In the education fund, BCSC is anticipating a 3.2% increase in revenues, which Brinegar called a “best-guess estimate” because “until the state meets and sets the budget for the next two-year cycle of the state’s budget, we won’t know what our fall (2025) revenues will be in relation to the education fund,” Brinegar said.

The state uses average-daily-membership (ADM) to allot tuition funding support to schools based on a per-pupil amount. The budget assumes a per-pupil amount of $6,681 in 2024-25, but that only goes through June of 2025, according to Phillips.

“So we made an assumption that the state will increase funding in fiscal year 2026 by 3%,” the superintendent said. “We’re hearing lots of chatter that it will be a tight budget season, but that’s the assumption that we plugged in.”

BCSC’s average daily membership estimates for this October are flat at an estimated 11,376 students, including an estimated 230 Columbus Virtual Pathways (CVP) students. The school corporation will only receive 85% tuition support from the state for CVP students, according to BCSC officials.

ADM estimates for the spring have BCSC down about 50 students. Phillips said counts for the spring in years past have been down between 100 and 150 students “but our cohorts are doing such a good job of keeping kids connected with the high school level and keeping them from dropping out.”

The vast majority of the education fund—95%—is earmarked for employee salaries and benefits.

“Those are due to the increase in the number of people, particularly teachers, but mainly the salary increases that were passed last fall,” Phillips said.

Other education fund differences from last year include an increase in the communications line-item to pay for software for BCSC students’ Chromebooks and replacement of old computers used for C4. Overall, expenditures in the education fund are up 6.5% from last year to an estimated $90,409,529 in 2025.
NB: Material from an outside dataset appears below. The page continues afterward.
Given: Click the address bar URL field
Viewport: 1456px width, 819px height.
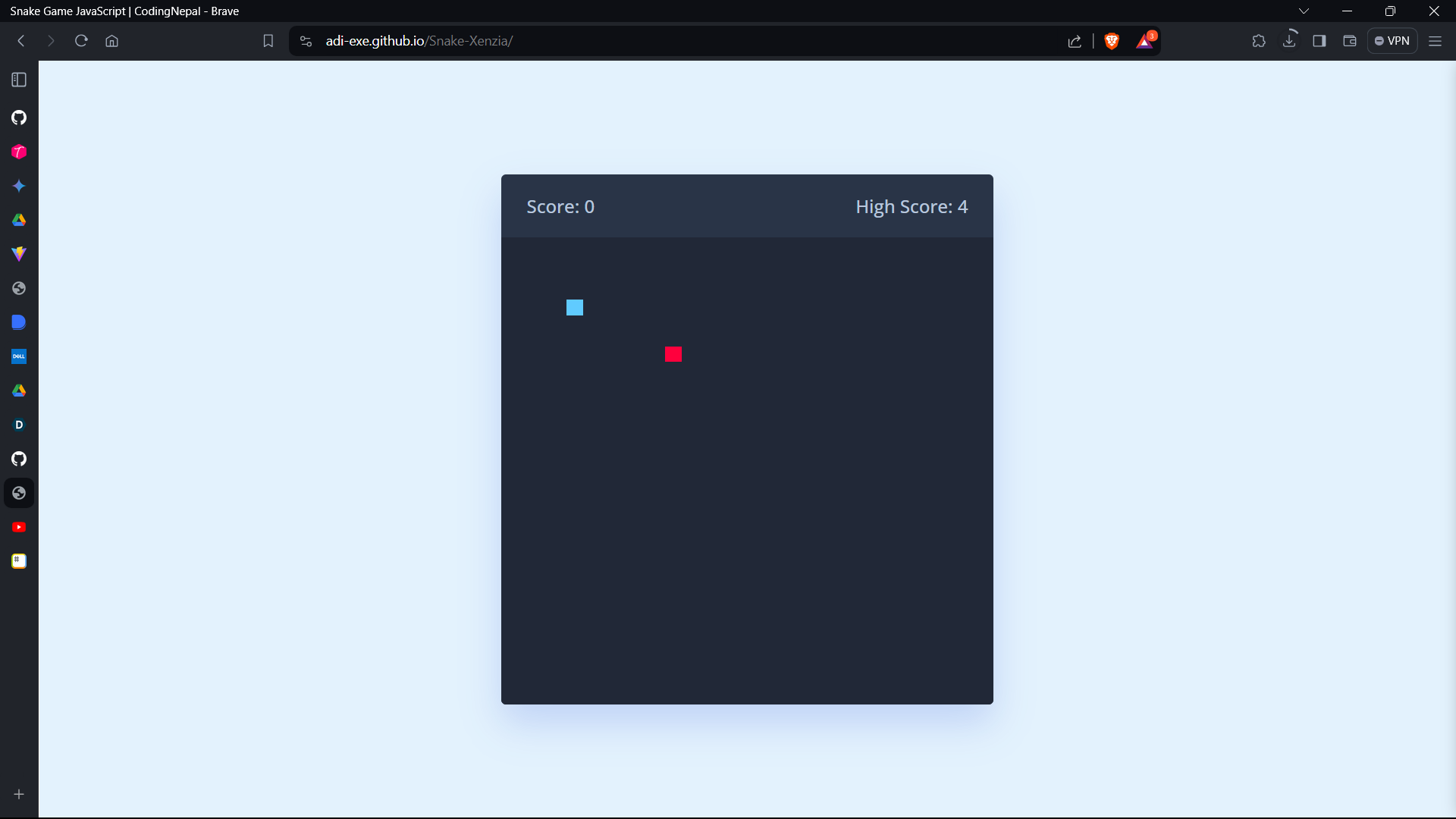Looking at the screenshot, I should (607, 41).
Revenue in BCSC’s operations fund is expected to grow just under 4.4% to $34.7 million. Expenditures within the operations fund are growing by 12%, mostly due to a 29.8% increase in supplies and utilities costs and a 29.3% increase in property and equipment line-items. The jump in property and equipment is due to the $2 million investment in safety infrastructure, Brinegar said.

A 13% increase in the operation fund’s professional services line-item is to increase pay for school resource officers, Phillips said. The estimated year-end cash balance for the operations fund is just over $10 million “which is still very healthy,” Brinegar said.

BCSC’s debt service fund is projected to be up 33% for next year, mostly due to the issuance of Envision 2030 lease rental bonds. The board in July passed a pair of resolutions releasing about $44.1 million in rental lease bonds as part of phase one of Envision 2030. BCSC is anticipating to make a $9.9 million payment on those in 2025. BCSC officials said in doing so that the tax rate will remain flat.

“That’s because of the fact that the operations fund and operating referendum fund rate will go down,” Phillips said during the work session earlier this month. “To the extent that this saves us some money in the long run, the larger payments you make on the front end of a mortgage, for example, the less interest you pay in the long run and so that should be helpful.”

The referendum operating fund is up 9.4% to $9.3 million, including an increase of $1.1 million in teacher salary and benefits.

“That’s just a continued result of more and more teachers are qualifying for those payments because they’re staying,” Phillips said. “It’s evidence that it’s actually working, because we have more teachers that are staying until their fifth year and their tenth year and their 15th year when they get those larger increases.”

The proposed 2025 budget can be accessed on BCSC’s BoardDocs website.